In the matter of M/s. Chintamani Estates Pvt. Ltd., there was a shortfall of expenditure that was required to be made under these provisions. However, this shortfall was not disclosed in its statements. The firm contended not to have any mala fide intention in doing so and did make a revision in the Directors’ Report to accommodate the same. Hence, the Mumbai Bench took several factors into consideration while compounding off the fine:
“…this provision regarding CSR is newly incorporated in the Statute and thereafter number of circulars were issued and as a result of those circulars no clear clarification regarding the provision can be recorded by the Company or its Directors.”

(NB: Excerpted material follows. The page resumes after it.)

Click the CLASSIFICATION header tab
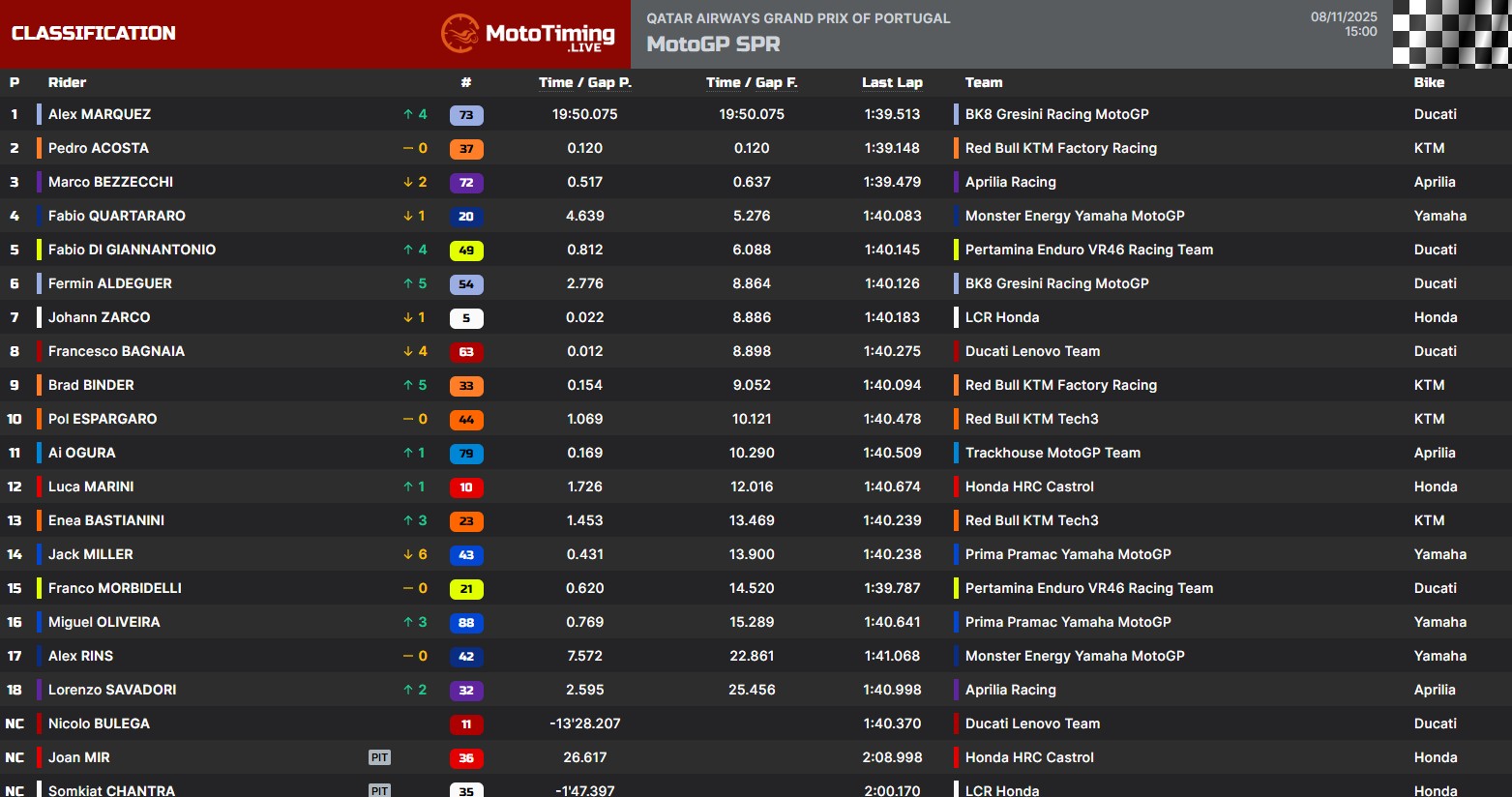This screenshot has height=797, width=1512. [x=92, y=33]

“…the determination of the Quantum of the CSR responsibility can only be ascertained/quantified after the finalization of accounts at the close of the Books of Accounts of a particular financial year. As a result, the amount to be contributed for a charitable purpose as CSR responsibility can be intimated to the concerned authorities thereafter only i.e. after the finalization of accounts of a particular financial year.”
The above findings were also considered and upheld in the matter of M/s. Eversmile Construction Co. Pvt. Ltd.¸ while compounding the fine in a similar instance.
The existence of too many circulars and notifications has led to a situation of overregulation in a matter fairly simple (and previously voluntary) as Corporate Social Responsibility. Moreover, there are other challenges which companies would have to tackle with respect to the quantification of the amount spent by a company. Since a company could fall under the scope of section 135 on the basis of its net worth/turnover too, it remains to be seen how a loss-making firm would be able to spare funds for CSR, without the erosion of its share capital (especially in cases of inadequate reserves).
Another grey area would be with respect to the status of surpluses earned as a result of CSR initiatives. Since they involve both outflows as well as major inflows of funds as well, this might lead to a situation where non-operating surpluses could well be ploughed back for business purposes without any disclosures, thereby remaining out of the tax net. Both the Act and the Rules are silent on this matter.
Ambiguities such as these lead many scholars to also doubt whether the law could possibly reduce CSR to just another ‘tick the box’ compliance. The ‘cooking up’ of balance sheets could become a fad in this aspect of accounting too, where companies find ways to discount the spendings on CSR in their accounting practices, despite having the capability to do so.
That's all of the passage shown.